Clinical Detachment

Can an innovative design bring medical treatment to the remote villages of AIDS-stricken Africa?

With the establishment of the Global Fund to Fight AIDS and agreements by pharmaceutical companies to supply discount anti-retroviral drugs to poor countries, the international community is beginning to tackle the runaway HIV epidemic in the third world. But treating AIDS in places like Africa involves more than just drugs. African countries don’t have the infrastructure to provide health care to much of their populations. Urban shantytowns and rural villages lack not only doctors and clinics but electricity, clean water, and passable roads.

This is where Architecture for Humanity (AFH) comes in. New York-based architect Cameron Sinclair founded the organization in 1999, hoping to bring a design perspective to humanitarian problems. “What struck me was not just the need for designers within humanitarian assistance but the lack of [designers’] response to date,” he says. In 1999 Sinclair organized a competition to design housing for Kosovar refugees. In 2001 he came up with the idea of a mobile clinic for AIDS treatment and prevention. An advisory board of architectural luminaries including Frank Gehry and third-world AIDS experts such as Zimbabwe’s Dr. Sunanda Ray worked out a set of criteria, and last May AFH announced a design competition.

More than 500 entries came in from architects, designers, and students everywhere from Winnipeg to Pretoria. The winning designs, announced on December 1, adopted no fixed approach. One involved housing mobile pods in locally built earthen granaries. Another, the bright orange aluminum Aid-Mobile, looked like a donut cart crossed with an iMac.

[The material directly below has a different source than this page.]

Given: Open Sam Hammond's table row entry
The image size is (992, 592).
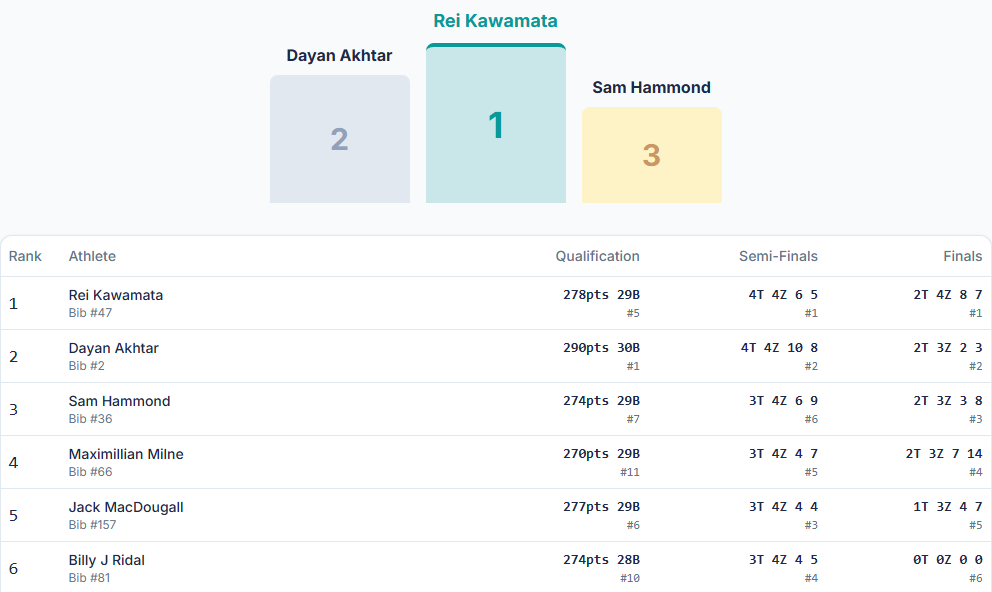Looking at the screenshot, I should click(119, 401).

First-prize winners Mikkel Beedholm, Mads Hansen, and Jan Søndergaard, of Denmark’s KHRAS Architects, took a more pragmatic approach. “The goal we set was to be realistic and cost-effective,” Hansen says. Their design comprises modular pavilions of shipping-container-size frames with a variety of “membranes” for walls, floors, and ceiling. Floor-to-ceiling metal shutters can be locked for security or opened for transparency. Local artisans can use indigenous materials, like thatch or fabric, to create shaded areas. In urban settings the modules hook up to electrical and water grids; in the bush they rely on solar power and whatever they can find.

One of KHRAS’s objectives was transparency—to emphasize the human presence of the staff and create a dialogue with different landscapes. Transparency also speaks to the issue of denial, as most African societies have had difficulty bringing AIDS out into the open. But this approach may not work so well in practice. “It’s important to make the buildings closed, not open,” says Alex Abalo, of the West African HIV-positive activist group Espoir Vie. “You have to protect people’s privacy. If they’re seen at an AIDS clinic, they’ll be discriminated against.”

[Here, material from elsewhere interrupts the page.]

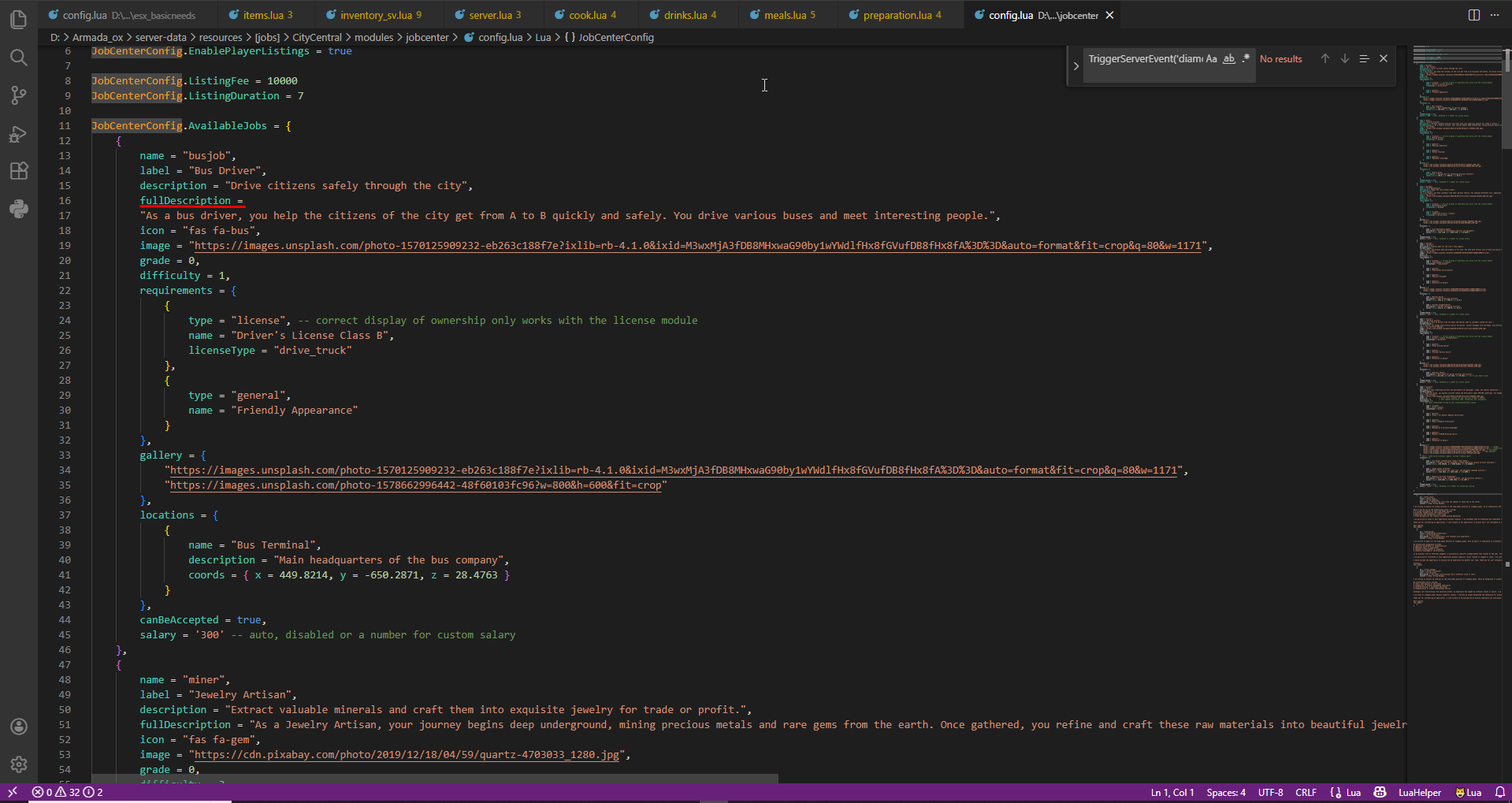
Task: Split the editor to the right
Action: pyautogui.click(x=1473, y=15)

Hansen suggests arranging the modules in a circle, Bedouin-style, creating a private courtyard in the center. In any case, such problems can be solved. The more important question is whether the mobile AIDS clinic will ever be built. Doctors Without Borders has expressed interest, as has the Global Business Coalition on HIV/AIDS. But at present the clinic is purely conceptual. Of course, the same could be said of the $500 million to fight worldwide mother-to-child HIV transmission that President Bush promised in June but later scaled back. For now, like so much of the West’s commitment to fighting AIDS in Africa, the mobile AIDS clinic exists only on paper.